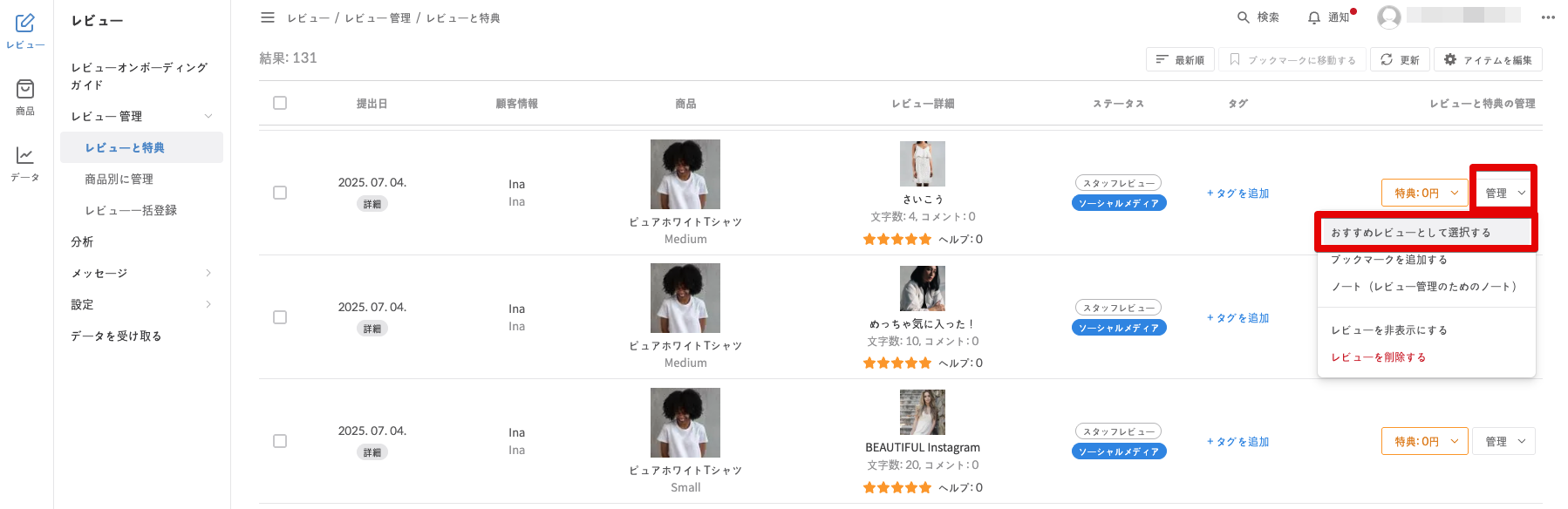Open the user avatar profile icon
The height and width of the screenshot is (509, 1568).
1389,17
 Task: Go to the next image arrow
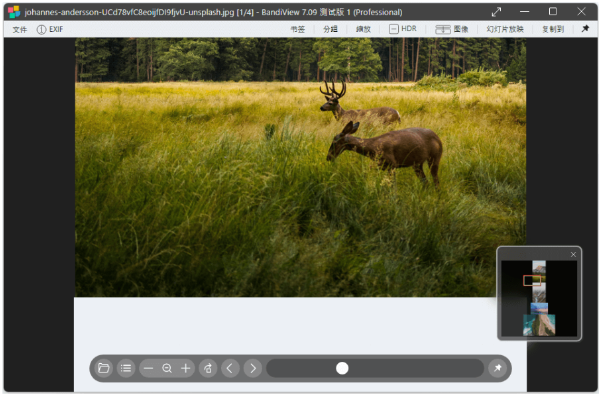(x=253, y=368)
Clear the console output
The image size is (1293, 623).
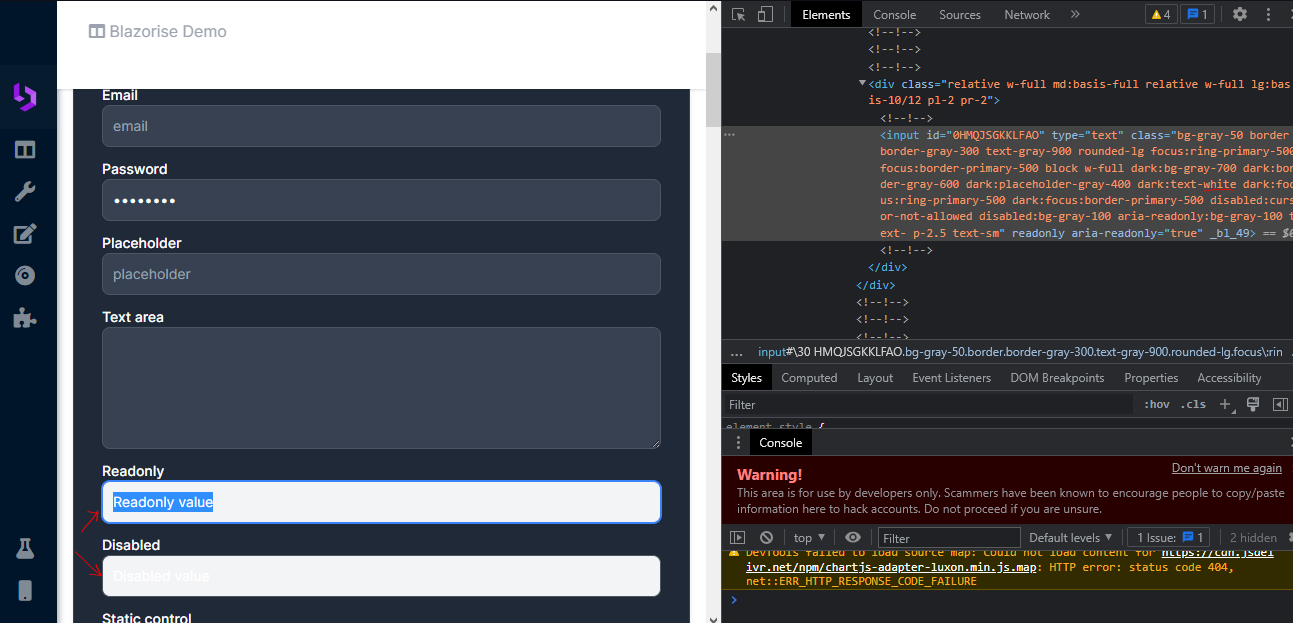click(x=766, y=537)
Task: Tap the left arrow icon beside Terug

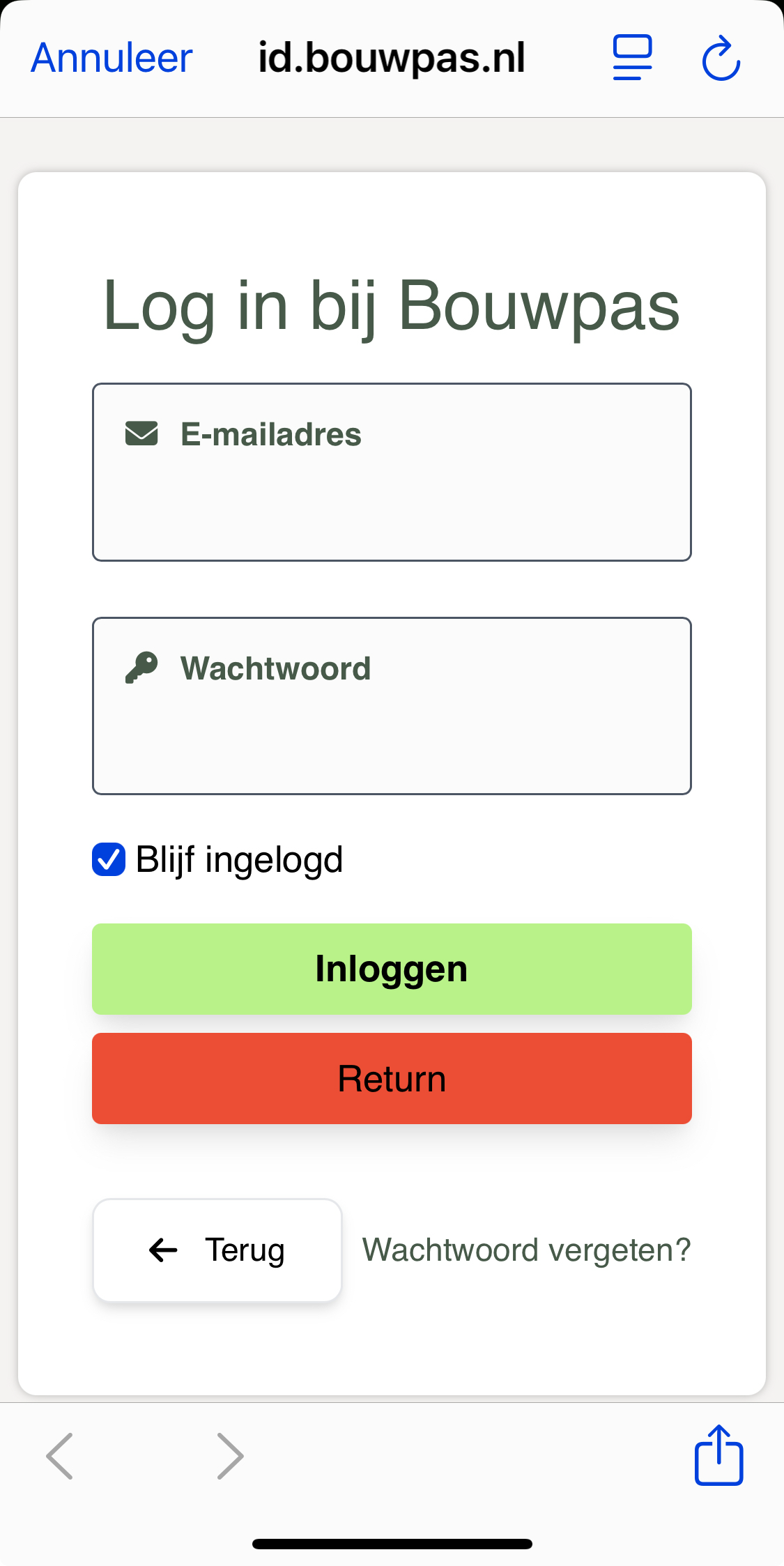Action: point(163,1250)
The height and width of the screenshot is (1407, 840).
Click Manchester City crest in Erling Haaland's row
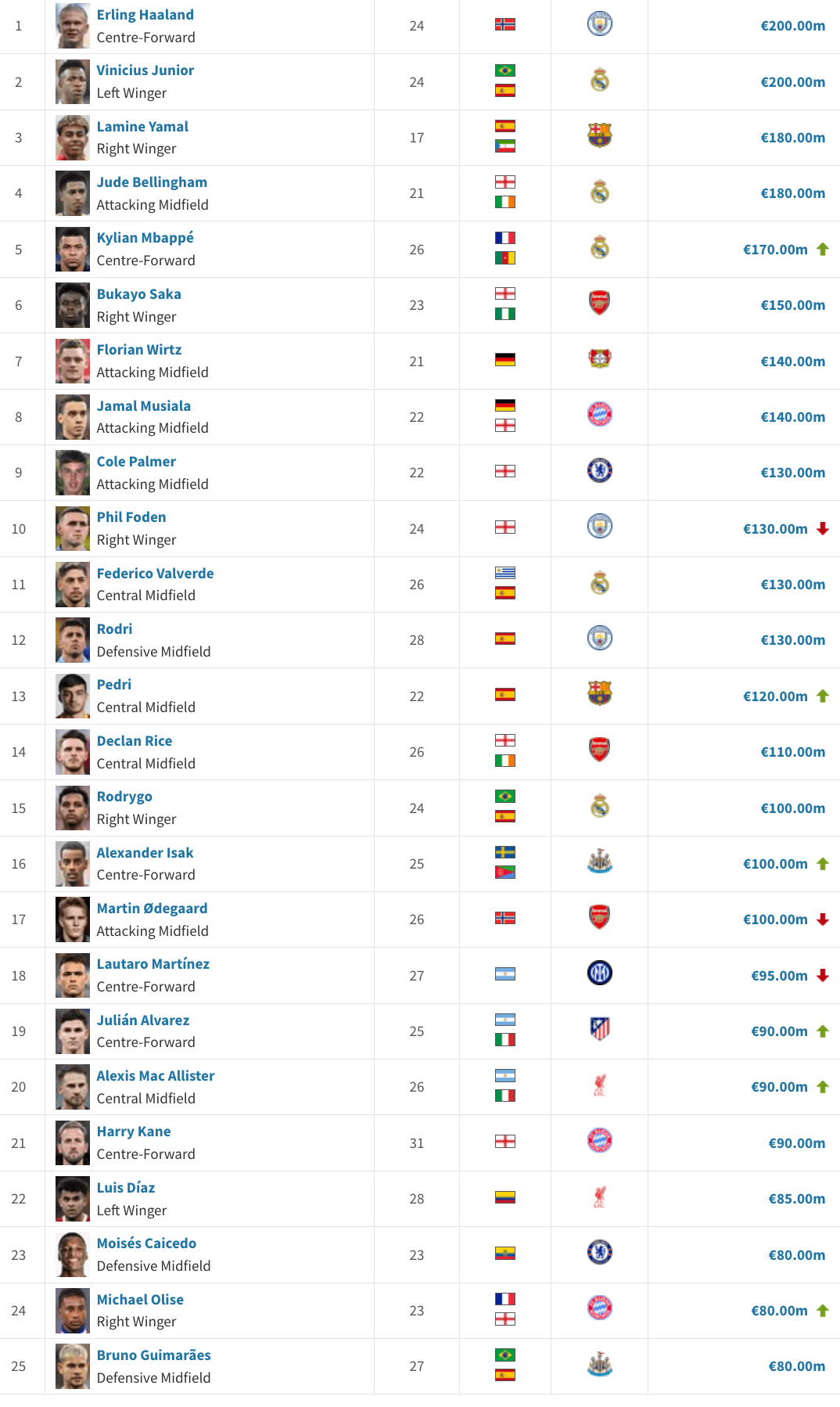[x=599, y=24]
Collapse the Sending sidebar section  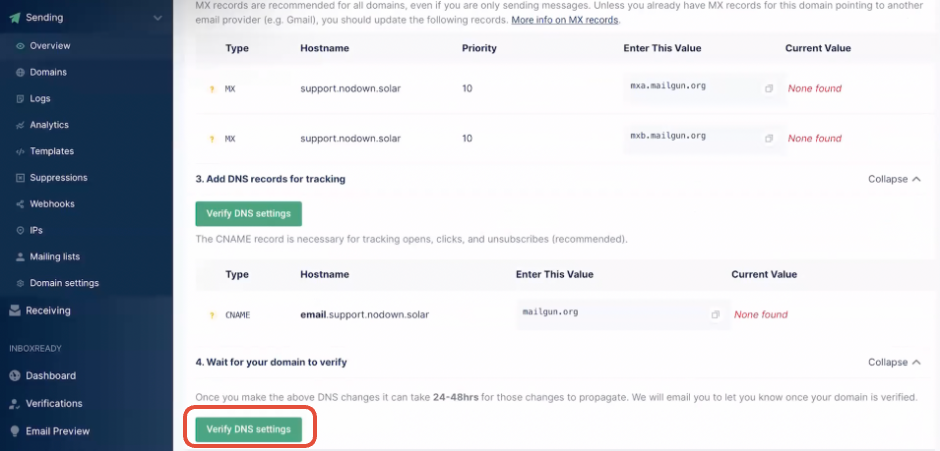click(x=158, y=18)
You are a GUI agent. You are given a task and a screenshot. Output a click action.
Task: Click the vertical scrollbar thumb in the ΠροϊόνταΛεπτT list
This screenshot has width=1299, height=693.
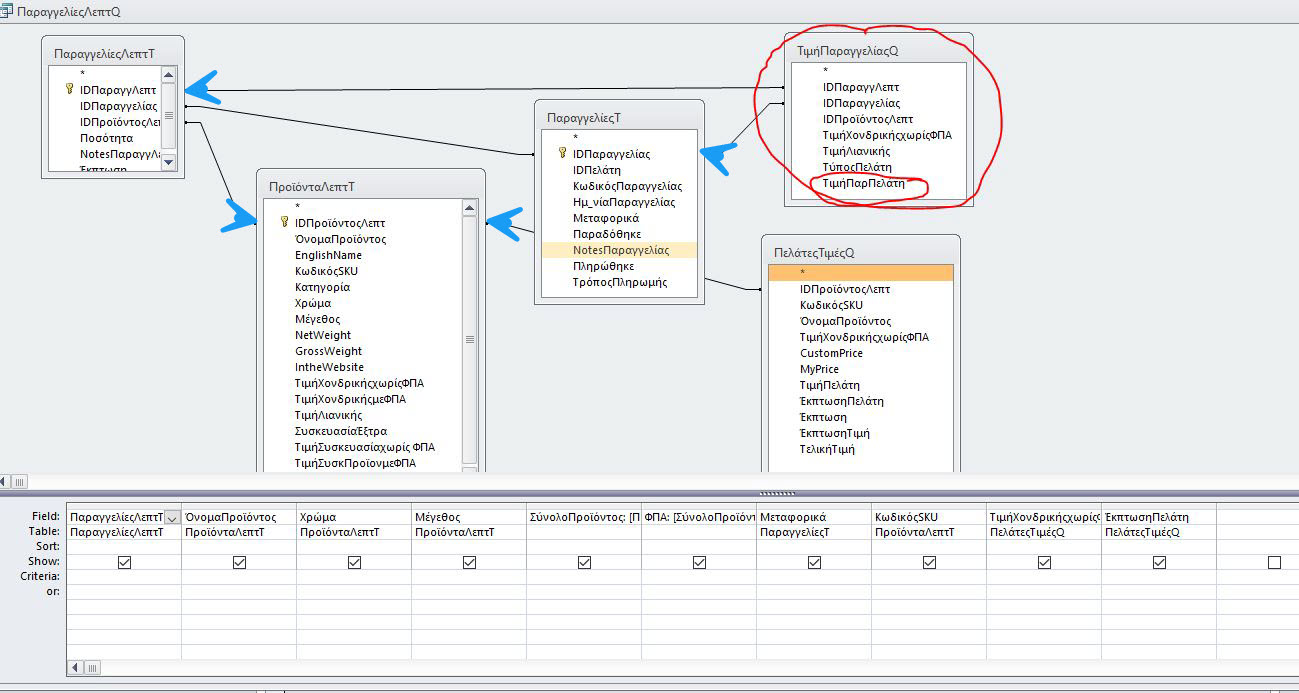pos(470,340)
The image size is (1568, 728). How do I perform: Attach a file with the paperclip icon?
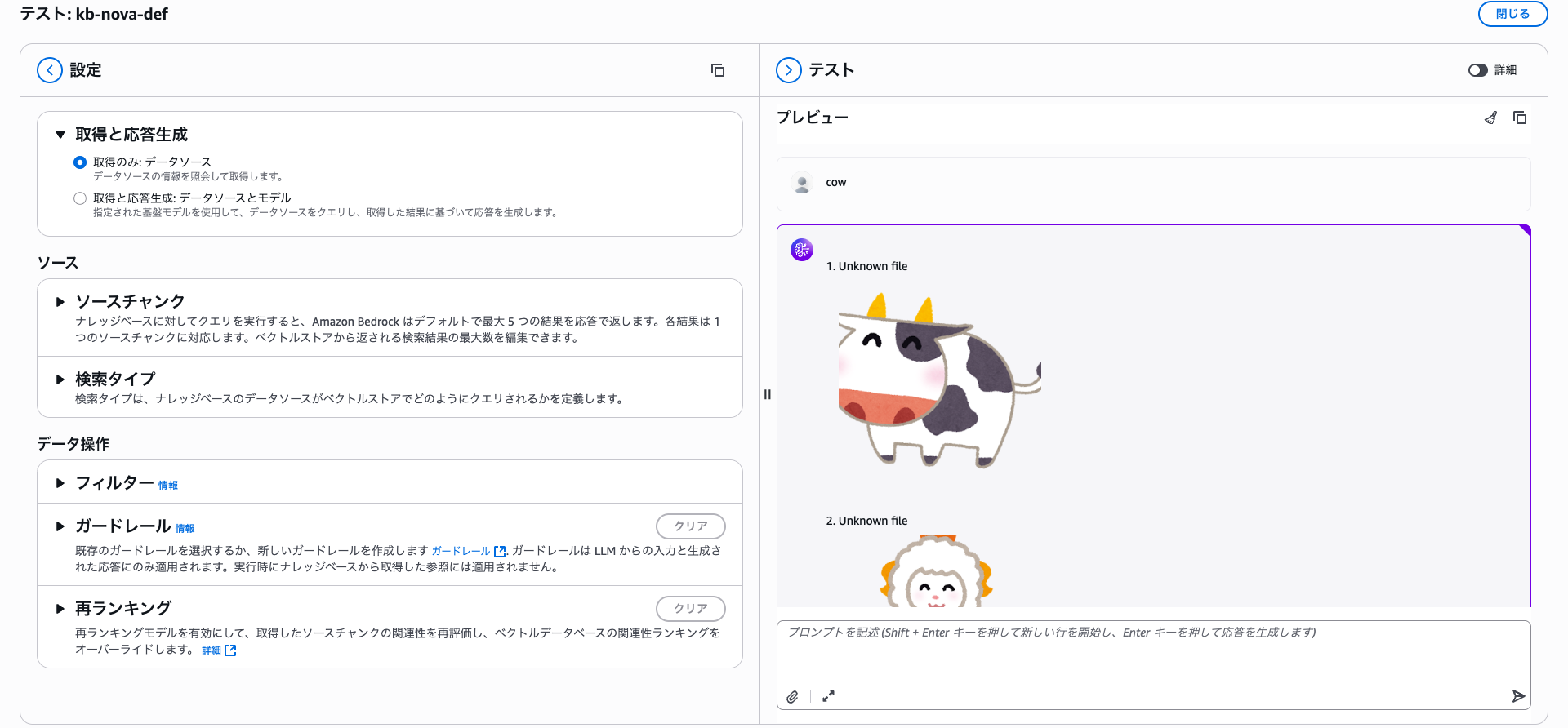(792, 696)
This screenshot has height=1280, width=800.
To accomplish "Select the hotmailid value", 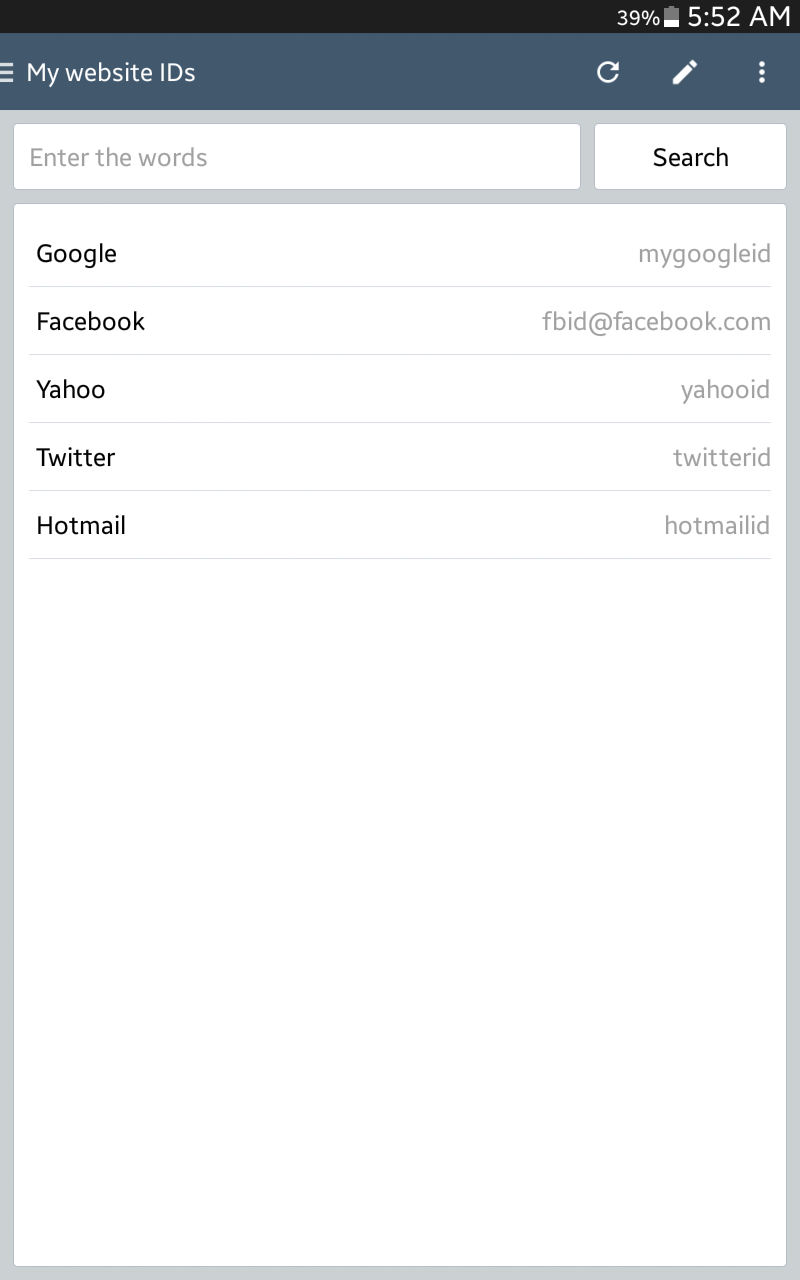I will pyautogui.click(x=717, y=526).
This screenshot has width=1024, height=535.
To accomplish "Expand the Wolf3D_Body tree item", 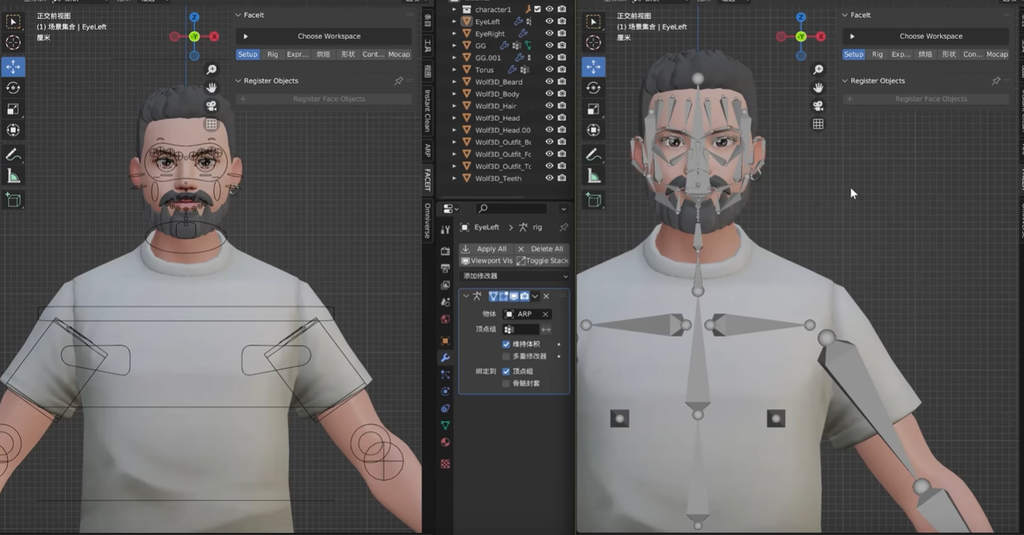I will pos(455,94).
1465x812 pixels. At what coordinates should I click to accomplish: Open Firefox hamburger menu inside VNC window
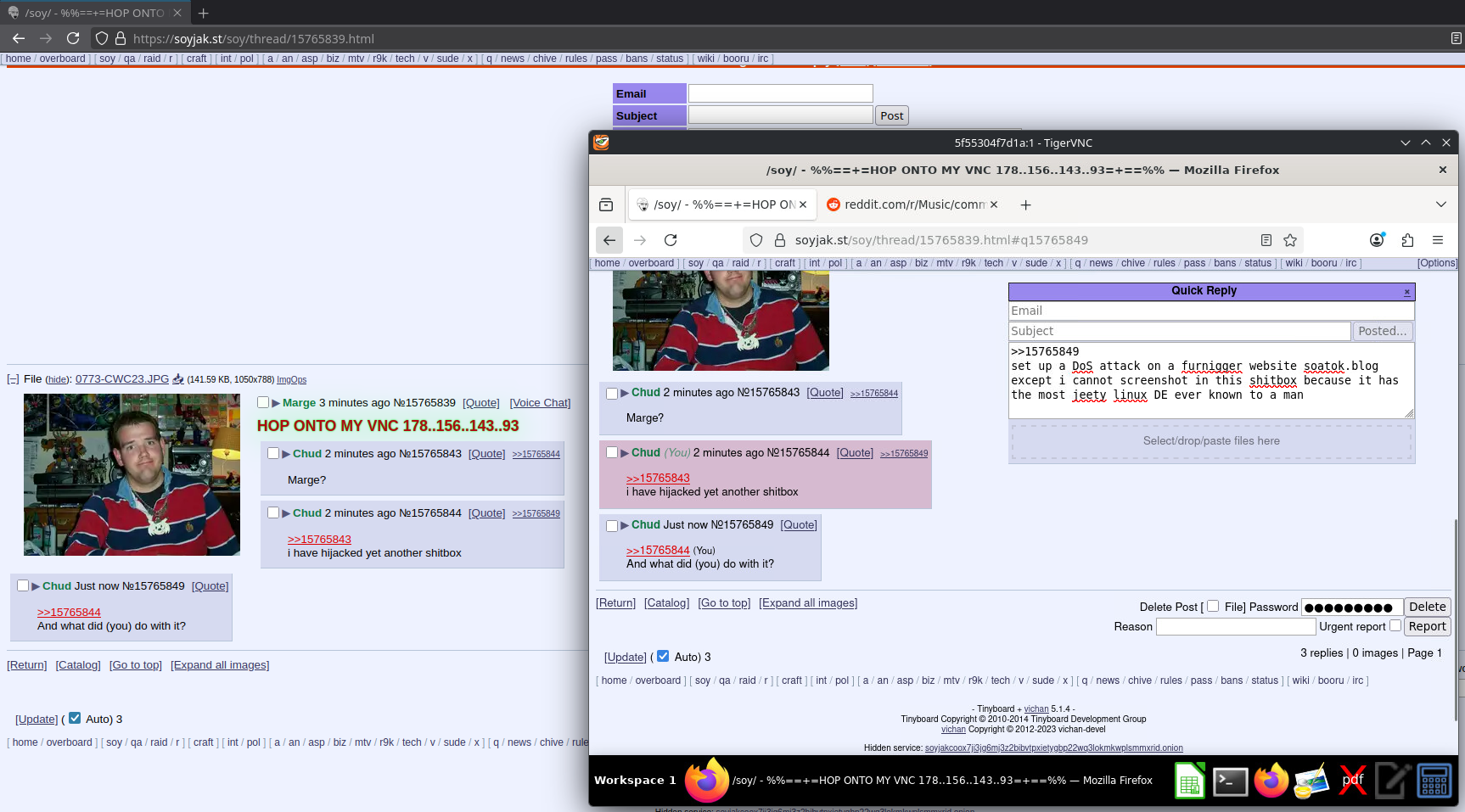tap(1438, 240)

• **Exercise description**: Going back to the data above, write out everything from the line with "Task: Go to the next image arrow" down to the line with "The height and width of the screenshot is (1407, 840).", both included, leaving every picture out.

• **Problem solution**:
 Task: Go to the next image arrow
(x=253, y=368)
Clear the console output
The image size is (1293, 623).
click(x=766, y=537)
Task: Tap the left arrow icon beside Terug

Action: point(163,1250)
The height and width of the screenshot is (1407, 840).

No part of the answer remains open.